The detrimental effect of DLST deficiency on oxidative stress was not seen in male mice. This gender effect could be explained by an overall higher APP and Aβ toxicity in female mice. An alternative and potentially complementary explanation for the gender effect could be a differential response towards oxidative stress and mitochondrial function. Even though there is not a clear consensus on gender effect on mitochondrial function, Ali et al. have reported that female wild-type mice had a greater increase of ROS production and a lower level of antioxidant enzymes during aging than male wild-type mice [35
]. Once given a superoxide dismutase mimetic, age-induced ROS production was reduced in both genders but with more efficacy in females [35
]. These results suggest that female mice may be more susceptible to mitochondrial oxidative stress, which could enhance the effect of DLST deficiency.

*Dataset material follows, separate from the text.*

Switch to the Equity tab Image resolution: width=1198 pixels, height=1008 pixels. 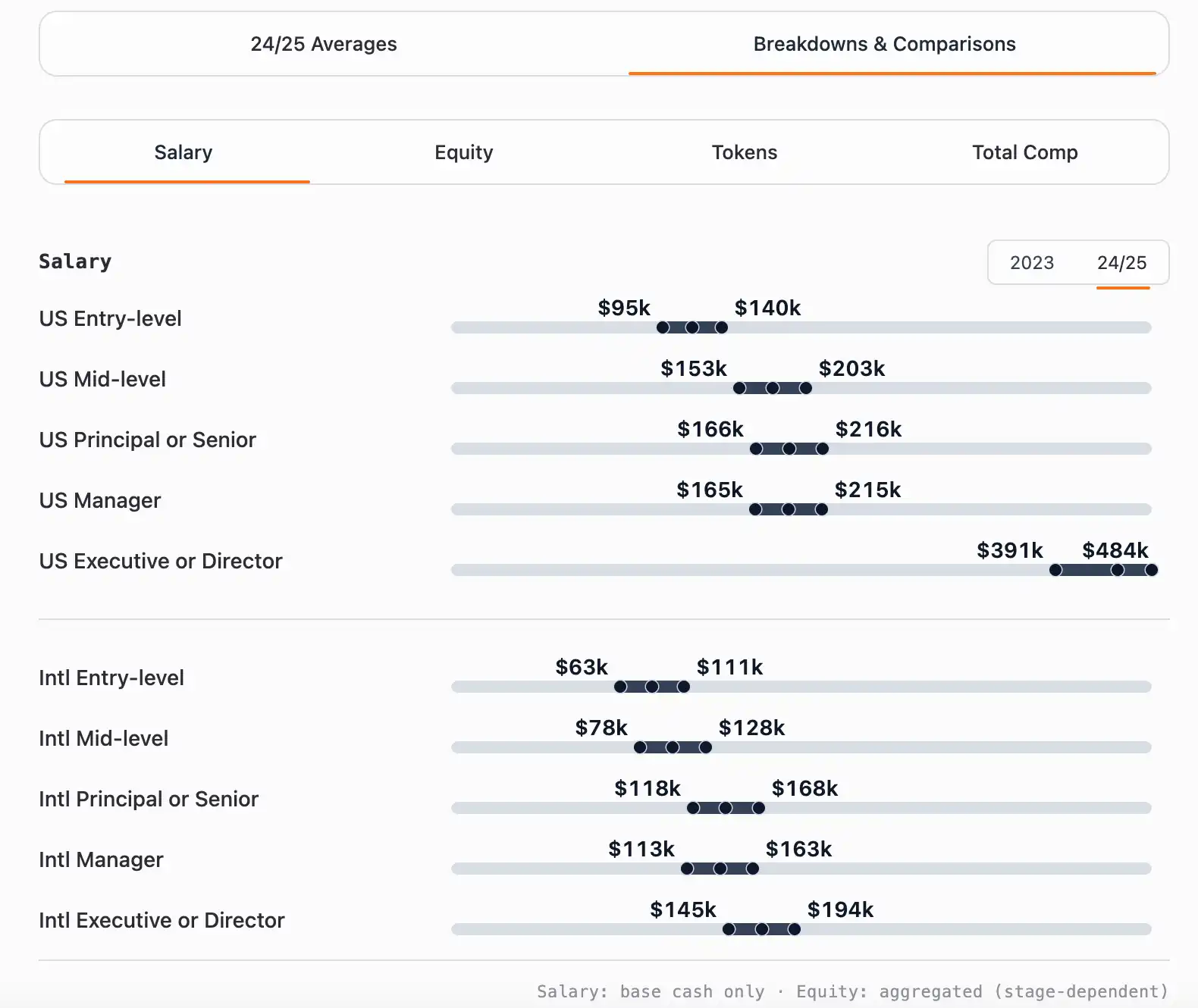coord(464,152)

It should be noted that in contrast to human AD brains, we did not observe any change of α-KGDHC activity at baseline in Tg19959 mouse brains compared to wild-type mouse brains. The reasons for this difference are not certain, but there may be several potential explanations. In human AD brain, reductions in KGDHC activity are region specific [19
], but in our mouse study, KGDHC activity was measured on total brain homogenates. In addition, considering that α-KGDHC is constituted by multiple copies of the three subunits, it is possible that the activity of the complex is maintained by compensatory mechanisms.

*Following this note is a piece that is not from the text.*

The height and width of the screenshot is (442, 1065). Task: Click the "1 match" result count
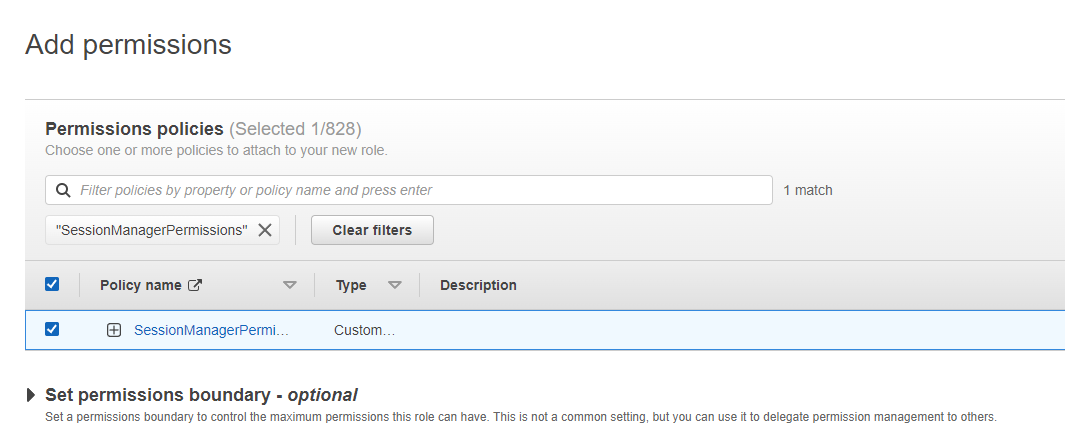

In our model, partial genetic deletion of DLST diminished the activity of α-KGDHC in both DLST+/−
mice, and the detrimental effects reported in this paper could be due to this reduction of α-KGDHC activity. However, according to Shi et al., DLST can have effects on ROS production and cell death independent of α-KGDHC activity [34
]. Therefore, in our model, DLST deficiency may have had other effects besides reduction in α-KGDHC activity.
As previously mentioned, oxidative stress may promote Aβ aggregation or fibrillarization. The lipid oxidation product 4-HNE from polyunsaturated lipids is able to modify three histidine residues of Aβ by Michael addition, a reaction that causes protein misfolding and accelerates fibril formation at low protein concentrations [36
]. In addition, oxidized cholesterol products can also modify Aβ by Schiff base formation and accelerate Aβ aggregation [37
]. Thus, by increasing oxidative stress, partial deletion of DLST could elevate the rate of plaque formation and Aβ oligomerization. This mechanism of action has been proposed to explain the beneficial role of the mitochondrial antioxidant response in AD pathogenesis. Overexpression of manganese superoxide dismutase in Tg19959 mice reduced amyloid plaques, without affecting APP processing or Aβ production [15
Both DLST and overall α-KGDHC are crucial in bioenergetic processes within mitochondria. In the central nervous system, the high metabolic demand can lead to a higher level of oxidative stress via the production of free radicals. Under pathological conditions such as AD, oxidative stress can enhance the progression of the disease. To our knowledge, we are the first to demonstrate in vivo that the partial genetic deletion of mitochondrial DLST enzyme can accelerate the appearance of AD-like phenotype in a transgenic mouse model of amyloid deposition.